You need to know where you have spent the money, how much it is, and make a plan for repayment. And get the distribution of expenses more fair.

larrygrylls · 15/01/2013 08:56

It is incredibly inefficient for your family for your husband who has savings probably earning 3% (max) and you to have debt, on which you pay probably 9-10%. In addition, his interest is probably taxed.

Your husband really needs to pay off all the debt and then you can start on a fresh footing. That requires honesty between you, both you confessing your loans to your husband and your husband admitting how much money he really ends up with and how much he has in savings.

I have no problems with an allowance system and my wife has opted for one (admittedly about 4x what you get). However, in reality, if she could not manage on it, we would have an honest discussion and sort out the problem (probably by upping the allowance, within reason). She also has my credit card for all family related expenses. If you do not have a basic level of honesty and co-operation over something as basic as money, I am not sure you really have much future as a partnership.

So, you just need to have the conversation with your husband. After that you need to honestly address the question of whether you are addicted to spending or whether you just need a bit more than your allowance to have a reasonable standard of living (which you clearly deserve). Are you one of those people who would spend more than your allowance whether it stayed the same, doubled or quadrupled? Or is it more the case that you resent what you are given to spend and are thus ignoring it but that you could budget given a reasonable allowance?
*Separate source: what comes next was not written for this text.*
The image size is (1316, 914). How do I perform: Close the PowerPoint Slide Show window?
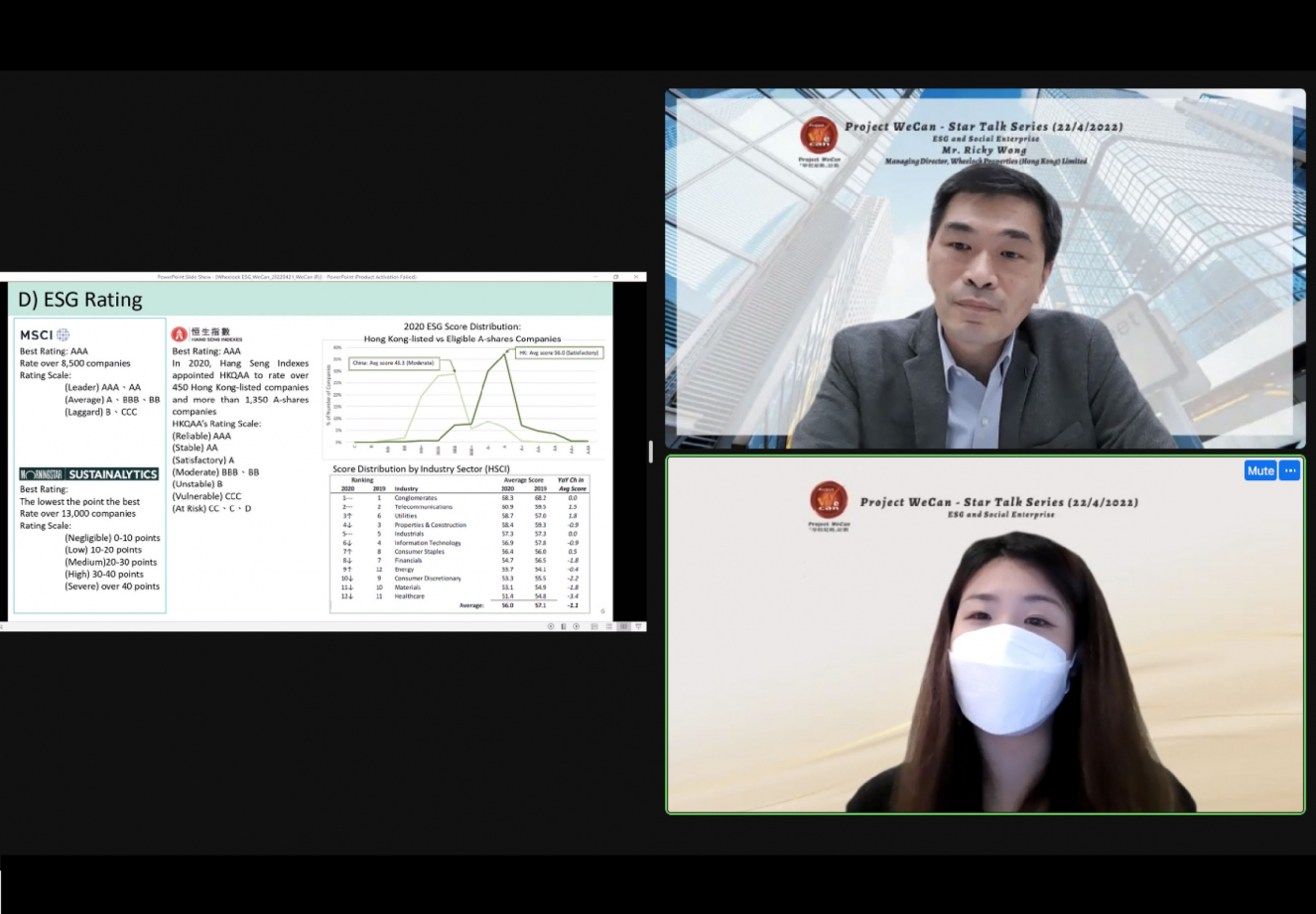[x=636, y=277]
Alibabaandthe40nappies · 15/01/2013 09:08

OP you have to tell him. You are being stupid not to, on several fronts.

One - as larry points out it is inefficient for your family finances as a whole.

Two - the longer you go on lying to him the worse it will be when he does find out.

Three - I think that actually it isn't just a question of 'can't' stop spending - you don't want to stop spending. And you feel, probably correctly, that once you reveal the extent of the problem then your DH will be watching what you spend like a hawk because he won't trust you.

You definitely need to talk to your husband more about money, not just because of your debts but because you should have an equal say about money, mortgage, savings, investments and so on. Just because you are a SAHM doesn't mean that you can be kept in the dark. It is difficult to know whether you are asking questions and being deflected, or whether you are just avoiding the whole issue because of your spending problems.

And yes, why did you buy a sofa out of your personal money?